• **TRECHO DO DOCUMENTO**:
◆ ◆ ◆ ◆ ◆

Odent é pai de três e avô de três netos e faz perguntas desconfortáveis e filosóficas porém necessárias - sobre o que fazemos como espécie e como isso influencia a nós como indivíduos.
"Nos séculos anteriores as mulheres que eram capazes de parir tinham muitas crianças. Mulheres que não era, morriam no parto. Isso é um fato," ele diz. "Graças aos milagres da medicina moderna e da ciência reprodutiva, a maioria das mulheres que querem ter dois bebês, conseguem tê-los. Similarmente, mulheres que em outras épocas poderiam ter muitos filhos agora param em dois; isso é ótimo para as mulheres mas claro que tem um impacto geral." O impacto não é singular; bebês nascidos por via cirúrgica em um ambiente estéril ao invés de um canal de parto rico em micróbios, não tem a mesma oportunidade de desenvolver resistência às doenças. Bebês nascidos por cesariana tem cinco vezes mais chances de sofrerem alergias.

◆ ◆ ◆ ◆ ◆

• **ITENS**:
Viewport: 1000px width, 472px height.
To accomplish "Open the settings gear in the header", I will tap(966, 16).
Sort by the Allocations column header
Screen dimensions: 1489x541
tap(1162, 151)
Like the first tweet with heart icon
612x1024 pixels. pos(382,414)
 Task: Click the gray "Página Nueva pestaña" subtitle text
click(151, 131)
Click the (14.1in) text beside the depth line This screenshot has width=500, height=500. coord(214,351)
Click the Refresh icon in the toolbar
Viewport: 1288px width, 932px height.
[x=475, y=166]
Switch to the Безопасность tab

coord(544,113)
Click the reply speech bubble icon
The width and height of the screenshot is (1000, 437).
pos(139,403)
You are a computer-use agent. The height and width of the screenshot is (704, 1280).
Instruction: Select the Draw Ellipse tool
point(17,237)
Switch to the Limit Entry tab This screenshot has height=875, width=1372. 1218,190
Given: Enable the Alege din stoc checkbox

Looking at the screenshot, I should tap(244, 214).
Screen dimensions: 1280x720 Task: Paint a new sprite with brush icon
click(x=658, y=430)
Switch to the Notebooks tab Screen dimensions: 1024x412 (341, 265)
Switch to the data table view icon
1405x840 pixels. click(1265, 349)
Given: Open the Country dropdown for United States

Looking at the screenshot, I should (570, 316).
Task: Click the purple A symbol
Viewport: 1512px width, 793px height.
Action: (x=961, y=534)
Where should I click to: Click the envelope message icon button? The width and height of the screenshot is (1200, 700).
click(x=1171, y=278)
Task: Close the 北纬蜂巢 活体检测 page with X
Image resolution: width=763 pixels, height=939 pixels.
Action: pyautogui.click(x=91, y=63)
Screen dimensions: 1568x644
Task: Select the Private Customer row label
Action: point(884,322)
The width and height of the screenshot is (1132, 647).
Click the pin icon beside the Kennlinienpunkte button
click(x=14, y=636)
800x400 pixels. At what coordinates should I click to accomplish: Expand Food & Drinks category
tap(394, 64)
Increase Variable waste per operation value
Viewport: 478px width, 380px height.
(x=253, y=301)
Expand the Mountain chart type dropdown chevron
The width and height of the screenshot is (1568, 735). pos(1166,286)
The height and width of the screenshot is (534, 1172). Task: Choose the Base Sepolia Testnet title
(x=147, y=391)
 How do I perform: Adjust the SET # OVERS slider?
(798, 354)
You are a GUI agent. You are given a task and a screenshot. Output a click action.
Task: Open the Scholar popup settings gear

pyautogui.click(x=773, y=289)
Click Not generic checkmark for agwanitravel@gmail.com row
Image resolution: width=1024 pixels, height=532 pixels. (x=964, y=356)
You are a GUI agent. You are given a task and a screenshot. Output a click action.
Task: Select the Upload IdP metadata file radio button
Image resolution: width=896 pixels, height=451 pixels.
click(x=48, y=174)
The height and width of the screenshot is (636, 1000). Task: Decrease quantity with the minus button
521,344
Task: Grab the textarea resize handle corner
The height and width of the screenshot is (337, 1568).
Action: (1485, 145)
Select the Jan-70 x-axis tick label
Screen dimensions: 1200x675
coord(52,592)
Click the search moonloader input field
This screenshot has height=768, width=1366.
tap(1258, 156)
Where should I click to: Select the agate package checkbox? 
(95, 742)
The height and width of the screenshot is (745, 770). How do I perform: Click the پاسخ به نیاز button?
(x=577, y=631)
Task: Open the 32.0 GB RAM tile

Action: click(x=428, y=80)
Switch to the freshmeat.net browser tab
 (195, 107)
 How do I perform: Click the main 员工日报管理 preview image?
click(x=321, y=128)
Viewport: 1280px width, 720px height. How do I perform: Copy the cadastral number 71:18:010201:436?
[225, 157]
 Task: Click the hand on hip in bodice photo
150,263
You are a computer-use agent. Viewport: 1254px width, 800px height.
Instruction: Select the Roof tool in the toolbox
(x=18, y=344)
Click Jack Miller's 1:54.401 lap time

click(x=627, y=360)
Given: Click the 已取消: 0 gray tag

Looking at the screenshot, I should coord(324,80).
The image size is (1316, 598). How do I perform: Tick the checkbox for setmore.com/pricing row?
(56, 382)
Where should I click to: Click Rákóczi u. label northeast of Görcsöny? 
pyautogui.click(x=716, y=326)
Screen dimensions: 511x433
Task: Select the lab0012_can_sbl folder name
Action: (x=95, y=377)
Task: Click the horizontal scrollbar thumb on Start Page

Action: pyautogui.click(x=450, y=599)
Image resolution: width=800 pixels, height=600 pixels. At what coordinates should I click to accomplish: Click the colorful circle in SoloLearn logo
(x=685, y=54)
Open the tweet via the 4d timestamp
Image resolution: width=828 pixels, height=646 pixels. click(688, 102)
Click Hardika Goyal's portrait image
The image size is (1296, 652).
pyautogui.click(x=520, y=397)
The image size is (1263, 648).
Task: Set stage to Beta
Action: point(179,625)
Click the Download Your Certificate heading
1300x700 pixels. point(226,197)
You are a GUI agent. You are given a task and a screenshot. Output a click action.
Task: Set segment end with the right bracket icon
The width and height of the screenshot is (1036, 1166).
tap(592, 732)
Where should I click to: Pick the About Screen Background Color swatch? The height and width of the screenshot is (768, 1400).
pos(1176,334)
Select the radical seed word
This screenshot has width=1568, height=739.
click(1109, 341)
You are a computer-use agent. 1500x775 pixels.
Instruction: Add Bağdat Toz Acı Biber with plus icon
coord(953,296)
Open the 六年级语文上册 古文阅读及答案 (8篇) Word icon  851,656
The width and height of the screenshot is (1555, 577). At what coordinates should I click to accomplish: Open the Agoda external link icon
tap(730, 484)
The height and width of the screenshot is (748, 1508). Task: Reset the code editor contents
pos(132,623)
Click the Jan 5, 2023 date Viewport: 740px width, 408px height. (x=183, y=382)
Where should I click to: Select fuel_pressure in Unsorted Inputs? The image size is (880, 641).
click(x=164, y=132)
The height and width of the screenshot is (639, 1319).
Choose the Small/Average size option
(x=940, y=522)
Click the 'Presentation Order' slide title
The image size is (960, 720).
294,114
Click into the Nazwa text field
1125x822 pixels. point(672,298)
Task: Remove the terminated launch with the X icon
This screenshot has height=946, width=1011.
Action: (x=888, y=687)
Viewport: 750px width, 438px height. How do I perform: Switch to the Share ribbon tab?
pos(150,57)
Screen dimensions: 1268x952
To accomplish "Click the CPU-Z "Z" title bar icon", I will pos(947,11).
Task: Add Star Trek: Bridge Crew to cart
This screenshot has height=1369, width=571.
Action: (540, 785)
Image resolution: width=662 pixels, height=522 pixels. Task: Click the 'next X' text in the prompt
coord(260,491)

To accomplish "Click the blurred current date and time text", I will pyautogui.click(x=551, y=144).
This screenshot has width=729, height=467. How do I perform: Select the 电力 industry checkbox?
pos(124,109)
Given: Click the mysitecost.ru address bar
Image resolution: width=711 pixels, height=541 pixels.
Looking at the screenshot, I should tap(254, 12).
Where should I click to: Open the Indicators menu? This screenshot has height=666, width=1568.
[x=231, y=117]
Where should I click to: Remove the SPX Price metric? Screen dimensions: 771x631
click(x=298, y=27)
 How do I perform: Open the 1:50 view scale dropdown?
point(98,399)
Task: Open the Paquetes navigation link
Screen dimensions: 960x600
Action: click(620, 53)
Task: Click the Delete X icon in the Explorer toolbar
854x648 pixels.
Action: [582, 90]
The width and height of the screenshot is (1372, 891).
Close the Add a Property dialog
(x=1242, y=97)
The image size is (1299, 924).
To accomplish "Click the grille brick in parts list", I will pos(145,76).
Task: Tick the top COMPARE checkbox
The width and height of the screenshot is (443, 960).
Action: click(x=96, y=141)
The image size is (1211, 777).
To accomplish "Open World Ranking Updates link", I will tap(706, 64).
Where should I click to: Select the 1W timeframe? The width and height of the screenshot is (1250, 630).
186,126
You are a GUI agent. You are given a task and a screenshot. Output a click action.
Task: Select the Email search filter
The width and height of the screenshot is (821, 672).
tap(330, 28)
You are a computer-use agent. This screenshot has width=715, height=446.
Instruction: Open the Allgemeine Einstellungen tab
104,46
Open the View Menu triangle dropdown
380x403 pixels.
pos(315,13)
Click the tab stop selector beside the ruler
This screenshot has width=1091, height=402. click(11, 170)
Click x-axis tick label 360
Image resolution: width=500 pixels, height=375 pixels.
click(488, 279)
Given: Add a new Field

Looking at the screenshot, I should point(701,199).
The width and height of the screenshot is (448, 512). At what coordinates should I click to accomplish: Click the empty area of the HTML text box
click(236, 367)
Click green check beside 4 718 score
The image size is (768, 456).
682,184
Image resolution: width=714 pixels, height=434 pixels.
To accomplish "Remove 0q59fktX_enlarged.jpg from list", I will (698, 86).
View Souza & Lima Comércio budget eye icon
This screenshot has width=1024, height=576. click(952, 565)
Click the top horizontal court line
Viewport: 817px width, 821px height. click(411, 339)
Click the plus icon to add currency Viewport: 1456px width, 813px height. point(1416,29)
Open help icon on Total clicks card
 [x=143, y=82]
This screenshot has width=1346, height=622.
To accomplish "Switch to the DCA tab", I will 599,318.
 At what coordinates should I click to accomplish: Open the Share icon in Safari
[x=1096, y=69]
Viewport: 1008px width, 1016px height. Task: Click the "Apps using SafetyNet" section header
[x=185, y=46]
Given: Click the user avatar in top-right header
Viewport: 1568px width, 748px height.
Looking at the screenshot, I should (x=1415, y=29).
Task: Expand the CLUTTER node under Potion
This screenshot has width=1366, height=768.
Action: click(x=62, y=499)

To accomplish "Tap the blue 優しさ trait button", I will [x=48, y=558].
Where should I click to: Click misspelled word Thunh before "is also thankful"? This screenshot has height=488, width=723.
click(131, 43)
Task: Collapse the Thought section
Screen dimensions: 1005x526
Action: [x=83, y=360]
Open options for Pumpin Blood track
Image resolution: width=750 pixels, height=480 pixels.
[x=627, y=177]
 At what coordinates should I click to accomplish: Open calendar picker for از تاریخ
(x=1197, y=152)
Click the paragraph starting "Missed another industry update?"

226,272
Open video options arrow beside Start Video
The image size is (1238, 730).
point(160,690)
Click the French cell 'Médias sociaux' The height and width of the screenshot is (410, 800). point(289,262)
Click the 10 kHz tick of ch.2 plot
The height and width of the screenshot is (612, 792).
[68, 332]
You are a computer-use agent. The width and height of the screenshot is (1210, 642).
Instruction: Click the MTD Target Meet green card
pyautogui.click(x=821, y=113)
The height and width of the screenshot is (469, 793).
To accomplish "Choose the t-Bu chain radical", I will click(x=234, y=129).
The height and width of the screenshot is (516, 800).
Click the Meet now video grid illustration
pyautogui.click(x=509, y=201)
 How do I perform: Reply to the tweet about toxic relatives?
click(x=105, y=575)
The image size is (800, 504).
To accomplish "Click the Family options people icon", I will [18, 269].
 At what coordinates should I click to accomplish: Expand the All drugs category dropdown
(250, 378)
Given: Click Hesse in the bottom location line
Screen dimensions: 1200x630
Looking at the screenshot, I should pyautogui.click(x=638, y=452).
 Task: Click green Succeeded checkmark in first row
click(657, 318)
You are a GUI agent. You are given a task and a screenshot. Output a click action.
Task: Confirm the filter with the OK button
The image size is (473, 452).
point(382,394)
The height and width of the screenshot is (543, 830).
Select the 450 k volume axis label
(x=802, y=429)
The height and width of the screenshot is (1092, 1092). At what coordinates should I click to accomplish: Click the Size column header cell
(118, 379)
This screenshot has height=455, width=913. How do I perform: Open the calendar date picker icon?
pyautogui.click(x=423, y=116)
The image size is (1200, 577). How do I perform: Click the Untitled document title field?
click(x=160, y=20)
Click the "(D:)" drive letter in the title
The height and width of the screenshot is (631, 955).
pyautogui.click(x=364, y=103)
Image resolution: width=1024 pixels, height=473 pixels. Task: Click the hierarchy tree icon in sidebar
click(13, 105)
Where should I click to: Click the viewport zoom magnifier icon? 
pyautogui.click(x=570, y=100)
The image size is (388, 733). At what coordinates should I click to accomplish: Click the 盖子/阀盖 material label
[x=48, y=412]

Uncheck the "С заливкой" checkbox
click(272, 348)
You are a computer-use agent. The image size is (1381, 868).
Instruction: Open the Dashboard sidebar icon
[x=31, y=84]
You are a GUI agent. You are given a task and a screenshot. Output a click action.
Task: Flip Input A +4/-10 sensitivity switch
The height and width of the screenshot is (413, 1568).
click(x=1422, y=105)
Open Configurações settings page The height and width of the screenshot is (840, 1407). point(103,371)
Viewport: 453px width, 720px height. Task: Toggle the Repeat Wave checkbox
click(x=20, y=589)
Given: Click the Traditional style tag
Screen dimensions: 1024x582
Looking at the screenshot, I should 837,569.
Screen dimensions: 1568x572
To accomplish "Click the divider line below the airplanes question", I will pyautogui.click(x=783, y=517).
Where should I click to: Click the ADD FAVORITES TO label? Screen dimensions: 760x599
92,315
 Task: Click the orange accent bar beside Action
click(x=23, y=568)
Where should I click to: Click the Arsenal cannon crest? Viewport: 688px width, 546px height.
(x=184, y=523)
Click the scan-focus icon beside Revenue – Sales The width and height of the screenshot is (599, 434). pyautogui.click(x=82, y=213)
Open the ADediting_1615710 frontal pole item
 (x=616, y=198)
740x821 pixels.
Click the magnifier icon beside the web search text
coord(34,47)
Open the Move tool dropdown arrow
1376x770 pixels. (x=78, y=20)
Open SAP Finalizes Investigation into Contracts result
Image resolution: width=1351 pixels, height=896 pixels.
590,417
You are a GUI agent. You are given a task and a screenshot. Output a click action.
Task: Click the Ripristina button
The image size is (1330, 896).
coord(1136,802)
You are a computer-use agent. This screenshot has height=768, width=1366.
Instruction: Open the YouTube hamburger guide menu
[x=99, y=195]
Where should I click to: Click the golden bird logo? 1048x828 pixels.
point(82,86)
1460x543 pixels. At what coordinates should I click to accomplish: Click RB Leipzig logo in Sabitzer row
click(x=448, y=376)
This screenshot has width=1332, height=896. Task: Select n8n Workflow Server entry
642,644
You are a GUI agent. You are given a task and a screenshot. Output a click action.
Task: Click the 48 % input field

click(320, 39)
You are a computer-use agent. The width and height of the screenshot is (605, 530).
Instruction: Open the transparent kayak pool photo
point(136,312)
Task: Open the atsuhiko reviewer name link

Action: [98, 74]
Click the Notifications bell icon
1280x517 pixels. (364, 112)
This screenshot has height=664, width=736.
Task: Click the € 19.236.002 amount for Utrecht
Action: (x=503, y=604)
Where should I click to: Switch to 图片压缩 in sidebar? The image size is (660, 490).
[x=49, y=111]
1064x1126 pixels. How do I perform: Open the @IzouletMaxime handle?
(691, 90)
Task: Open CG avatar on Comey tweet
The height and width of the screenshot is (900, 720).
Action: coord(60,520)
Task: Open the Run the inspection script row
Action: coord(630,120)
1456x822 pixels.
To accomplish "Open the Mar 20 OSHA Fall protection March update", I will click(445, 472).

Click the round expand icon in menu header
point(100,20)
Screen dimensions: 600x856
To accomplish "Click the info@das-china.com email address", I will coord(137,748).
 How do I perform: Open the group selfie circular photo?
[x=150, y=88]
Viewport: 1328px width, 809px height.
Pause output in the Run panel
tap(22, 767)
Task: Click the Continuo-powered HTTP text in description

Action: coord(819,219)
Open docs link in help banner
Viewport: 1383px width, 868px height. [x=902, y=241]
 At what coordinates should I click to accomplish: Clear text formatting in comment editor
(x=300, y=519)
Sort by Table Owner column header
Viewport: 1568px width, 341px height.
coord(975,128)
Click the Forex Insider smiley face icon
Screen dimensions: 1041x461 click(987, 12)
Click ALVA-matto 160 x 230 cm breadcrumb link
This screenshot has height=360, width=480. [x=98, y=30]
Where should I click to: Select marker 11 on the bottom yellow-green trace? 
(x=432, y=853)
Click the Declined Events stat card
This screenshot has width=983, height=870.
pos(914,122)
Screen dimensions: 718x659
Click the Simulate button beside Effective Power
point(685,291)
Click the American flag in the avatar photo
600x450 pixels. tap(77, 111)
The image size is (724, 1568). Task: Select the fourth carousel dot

◆ ◆ ◆ ◆ ◆

• **A FAZER**: No trecho, reescreva a parte que começa com "Odent é pai" e termina com "nós como indivíduos.", substituindo "espécie" por "sociedade". Os itens não têm nenhuma relação com esta tarefa.

• **RESPOSTA**:
Odent é pai de três e avô de três netos e faz perguntas desconfortáveis e filosóficas porém necessárias - sobre o que fazemos como sociedade e como isso influencia a nós como indivíduos.